Winter, Cat on a Cushion, by Théophile Alexandre Steinlen. Courtesy the New York Public Library Digital Collections

Winter, Cat on a Cushion, by Théophile Alexandre Steinlen. Courtesy the New York Public Library Digital Collections

Peter C. Baker, in his deft and engaging debut novel, takes as his premise an unwritable thing, and rather like Houdini, wriggles impressively out of the trap he has set himself. Planes (Knopf, $27), set in 2004, unfolds in two distinct and carefully rendered settings. The novel opens with Amira, formerly Maria, an Italian woman in Esquilino, a working-class neighborhood of Rome. Leading a life of circumscribed routine, she waits for the return of her husband, Ayoub, but she has also reestablished a tender (though chaste) friendship with her high school boyfriend Paolo, who has recently moved to the city. We come to understand that Ayoub is incarcerated in Morocco, a victim of extraordinary rendition from Pakistan by the Americans in our infamous war on terror. Alone and tarnished by the accusations against her husband, Amira lives in uncertainty, with a sense of public shame; only her parents, a close friend named Meryem, and, of course, Paolo, offer support.

The second narrative takes place in the fictional town of Springwater, North Carolina, where a married real estate agent named Melanie is having an affair with a man named Bradley, with whom she works on the school board. Bradley is a Republican businessman; Mel and her husband, Art, are liberals in exile from Durham, where they were left-wing activists alongside their close friends Linda and Robert, before Art’s career as a social worker led them to Springwater.

These two women’s lives, apparently impossibly far from each other, prove connected by a powerful thread: Linda and Robert contact Mel and Art to enlist their help in protesting a charter company, Arcadian Airlines, that runs the CIA’s rendition flights—one of which carried Ayoub.* It further transpires that Bradley is, at least on paper, the company’s president.

The plot thickens: Mel and Art’s son Michael, popping home from college for an impromptu visit, discovers his mother with her lover. After several days of silence, he instructs her to divulge her secret to Art, which she cannot bear to do. Meanwhile, Ayoub, miraculously released, returns home to Esquilino, but is inevitably altered by his ordeal. The formerly jubilant and passionate young couple must renegotiate their relationship.

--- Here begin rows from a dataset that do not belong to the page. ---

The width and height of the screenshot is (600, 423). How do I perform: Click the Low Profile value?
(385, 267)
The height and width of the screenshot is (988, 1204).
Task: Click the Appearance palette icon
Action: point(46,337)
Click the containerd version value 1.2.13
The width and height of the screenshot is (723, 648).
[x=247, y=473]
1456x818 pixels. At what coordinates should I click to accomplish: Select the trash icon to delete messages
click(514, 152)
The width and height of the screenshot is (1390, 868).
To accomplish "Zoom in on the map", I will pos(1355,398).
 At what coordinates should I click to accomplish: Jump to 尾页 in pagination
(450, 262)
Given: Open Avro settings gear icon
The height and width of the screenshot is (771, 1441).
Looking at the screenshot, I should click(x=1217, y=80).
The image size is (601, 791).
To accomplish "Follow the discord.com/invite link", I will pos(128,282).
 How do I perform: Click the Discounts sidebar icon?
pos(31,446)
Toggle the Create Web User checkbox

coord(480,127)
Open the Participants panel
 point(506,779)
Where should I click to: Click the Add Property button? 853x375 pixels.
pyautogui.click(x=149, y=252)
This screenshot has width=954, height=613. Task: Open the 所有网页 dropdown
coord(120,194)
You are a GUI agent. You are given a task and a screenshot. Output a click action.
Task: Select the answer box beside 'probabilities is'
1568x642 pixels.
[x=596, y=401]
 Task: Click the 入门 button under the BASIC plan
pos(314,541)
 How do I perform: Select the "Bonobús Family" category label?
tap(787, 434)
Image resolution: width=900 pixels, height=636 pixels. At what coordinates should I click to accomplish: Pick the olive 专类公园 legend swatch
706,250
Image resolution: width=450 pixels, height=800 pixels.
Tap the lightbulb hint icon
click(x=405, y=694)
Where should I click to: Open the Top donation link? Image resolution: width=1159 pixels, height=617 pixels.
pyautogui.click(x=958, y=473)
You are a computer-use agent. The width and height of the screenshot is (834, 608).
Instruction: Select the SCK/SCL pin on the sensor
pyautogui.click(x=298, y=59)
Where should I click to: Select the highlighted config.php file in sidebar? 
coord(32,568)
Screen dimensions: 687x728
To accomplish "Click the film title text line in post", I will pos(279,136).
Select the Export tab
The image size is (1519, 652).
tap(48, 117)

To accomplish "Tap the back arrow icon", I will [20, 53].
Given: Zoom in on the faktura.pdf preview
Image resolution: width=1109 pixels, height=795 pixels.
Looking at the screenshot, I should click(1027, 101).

This might easily devolve into a straightforward, issue-based story—we can all imagine the film we might watch on a plane. And to an extent, this is indeed the novel you expect it to be. But Baker, as if tiptoeing through a minefield, manages to circumvent cliché. He knows his characters well, and his interest lies not in manipulating them, but in following their reactions to the circumstances in which they find themselves. Ayoub adopts a cat that reminds him of a cat in the prison, even though Amira is strongly allergic. He wants to eat to please her, but cannot keep down the dishes that he used to love. Meanwhile, when Mel and Art try to persuade the people of Springwater to join their campaign against Arcadian Airlines, they encounter unforeseen resistance: the local pastor and the owner of their beloved coffee shop both fail to see a case for wrongdoing, and Mel and Art must reshape their lives accordingly.

Baker’s prose is clean and vivid, his characters movingly and effectively evoked. His decision to avoid tackling torture directly, and to navigate instead the everyday lives of those peripherally affected, feels, in this moment, both quaint and ultimately wise. Accustomed to seeing explosive footage, we often pay less attention to the quieter internal damage that ensues. Following the repercussions of extraordinary rendition for a young wife in Rome and a middle-aged mother in North Carolina illuminates urgent questions in unexpected ways. As the aphorist and poet Novalis wrote, “Novels arise out of the shortcomings of history.” Baker understands that these are the stories that don’t appear in history books, the uncertain, complex, ordinary lives that must find a way to continue in spite of crisis.